Janus Electric Presentation Targets 1,600+ Truck Fleet Growth by FY29
Janus Electric outlines ambitious path to 1,600+ electric trucks
In its April 2026 investor presentation, Janus Electric (ASX: JNS) outlined a three-horizon growth framework targeting transformation from 28 trucks currently on the road to 1,600+ by FY29. The strategic roadmap, presented under new CEO Ben Hutt (appointed January 2026) and CFO Ton van Hoof (March 2026), projects revenue scaling from approximately A$105-115M in FY27 to ~A$660M by Horizon 3.
Management detailed the company’s “convert, swap, go” value proposition, positioning diesel-to-electric retrofits paired with four-minute battery swaps as the solution to heavy transport’s electrification challenge. The presentation emphasised operational proof points including 650,000+ kilometres electrified, 3,600+ battery swaps completed, and 11 Charge & Change Stations operational. With conversion costs of A$175,000 compared to A$500,000-900,000 for new electric trucks, the company argues it has cracked the capital barrier preventing fleet electrification at scale.
When big ASX news breaks, our subscribers know first
How battery swap technology solves heavy transport’s electrification problem
The presentation positioned heavy transport as the hardest sector to decarbonise, with capital constraints forming the primary adoption barrier. New Class 8 electric trucks command price tags of A$500,000-900,000, compared to A$150,000-175,000 for Janus conversion kits. This cost differential enables fleet operators to electrify existing assets rather than undertaking wholesale fleet replacement.
The Janus solution centres on three integrated components: diesel-to-electric retrofit via the Janus Conversion Module (JCM540 with 540kWh capacity), Battery-as-a-Service eliminating operator ownership risk, and a software platform providing fleet intelligence and predictive maintenance. The company’s swap infrastructure delivers four-minute battery changes, contrasting with three-to-four-hour plug-in charging that removes trucks from revenue-generating service. Management claims this operational model supports 99%+ uptime SLAs and 30%+ lower total cost per kilometre versus diesel.
The platform operates on an OEM-agnostic basis, compatible with Mack, Kenworth, Western Star, and Volvo trucks. The JCM540 system provides 350-450km range for single-trailer configurations, targeted at port-based closed loops and high-density freight corridors where battery swap infrastructure density justifies deployment economics.
- Conversion – Retrofit existing diesel trucks with modular electric powertrain
- Battery Swap – Four-minute changeovers via Charge & Change Station network
- Software – Fleet management SaaS generating recurring revenue per asset
Three horizons targeting A$660 million revenue
Management structured its growth framework across three distinct execution phases, each with defined objectives and exit conditions.
Horizon 1 (FY26-27) targets building commercial demand and deploying initial infrastructure. The company aims to place 50-75 trucks on the road by December 2026, establish a 500+ truck pipeline, and deploy Gen 2 battery systems. Production capacity must reach 50 kits per month, with positive gross margin achieved and funding secured to support infrastructure rollout. Revenue target for FY27 stands at A$105-115M, comprising 172 conversions/kits, 205 battery pairs, and 185 charging stations.

What to work on - Transcribe the Janus Electric article word for word, starting with "Janus Electric Presentation" and going on through "by Horizon 3.".

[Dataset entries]
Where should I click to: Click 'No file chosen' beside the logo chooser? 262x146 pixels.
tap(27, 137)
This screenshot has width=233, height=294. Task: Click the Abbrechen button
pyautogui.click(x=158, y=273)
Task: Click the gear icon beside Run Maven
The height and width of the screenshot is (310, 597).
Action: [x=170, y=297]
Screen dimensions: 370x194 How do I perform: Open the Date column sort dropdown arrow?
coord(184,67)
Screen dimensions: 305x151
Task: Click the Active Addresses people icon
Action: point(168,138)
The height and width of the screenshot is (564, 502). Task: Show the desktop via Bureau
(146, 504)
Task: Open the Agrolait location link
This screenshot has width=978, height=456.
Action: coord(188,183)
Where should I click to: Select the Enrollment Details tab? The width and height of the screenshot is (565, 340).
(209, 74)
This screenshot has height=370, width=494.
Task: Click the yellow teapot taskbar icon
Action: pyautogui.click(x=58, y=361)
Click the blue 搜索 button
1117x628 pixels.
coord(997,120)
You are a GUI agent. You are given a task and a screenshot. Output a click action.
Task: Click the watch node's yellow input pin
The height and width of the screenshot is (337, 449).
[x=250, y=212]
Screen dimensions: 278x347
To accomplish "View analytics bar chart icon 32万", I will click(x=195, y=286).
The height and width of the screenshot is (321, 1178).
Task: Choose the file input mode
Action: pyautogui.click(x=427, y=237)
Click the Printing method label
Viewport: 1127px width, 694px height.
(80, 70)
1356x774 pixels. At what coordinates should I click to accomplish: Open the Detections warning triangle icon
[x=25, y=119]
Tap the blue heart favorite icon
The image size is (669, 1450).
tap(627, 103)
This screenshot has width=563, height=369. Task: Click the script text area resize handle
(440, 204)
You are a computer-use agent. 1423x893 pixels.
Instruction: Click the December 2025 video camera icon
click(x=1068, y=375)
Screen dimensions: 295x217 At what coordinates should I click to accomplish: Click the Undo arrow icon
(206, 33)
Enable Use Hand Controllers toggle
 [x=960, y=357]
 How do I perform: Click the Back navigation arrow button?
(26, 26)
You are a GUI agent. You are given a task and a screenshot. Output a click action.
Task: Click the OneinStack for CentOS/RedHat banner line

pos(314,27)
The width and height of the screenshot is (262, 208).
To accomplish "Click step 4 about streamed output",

Task response -
Janus Electric Presentation Targets 1,600+ Truck Fleet Growth by FY29
Janus Electric outlines ambitious path to 1,600+ electric trucks
In its April 2026 investor presentation, Janus Electric (ASX: JNS) outlined a three-horizon growth framework targeting transformation from 28 trucks currently on the road to 1,600+ by FY29. The strategic roadmap, presented under new CEO Ben Hutt (appointed January 2026) and CFO Ton van Hoof (March 2026), projects revenue scaling from approximately A$105-115M in FY27 to ~A$660M by Horizon 3.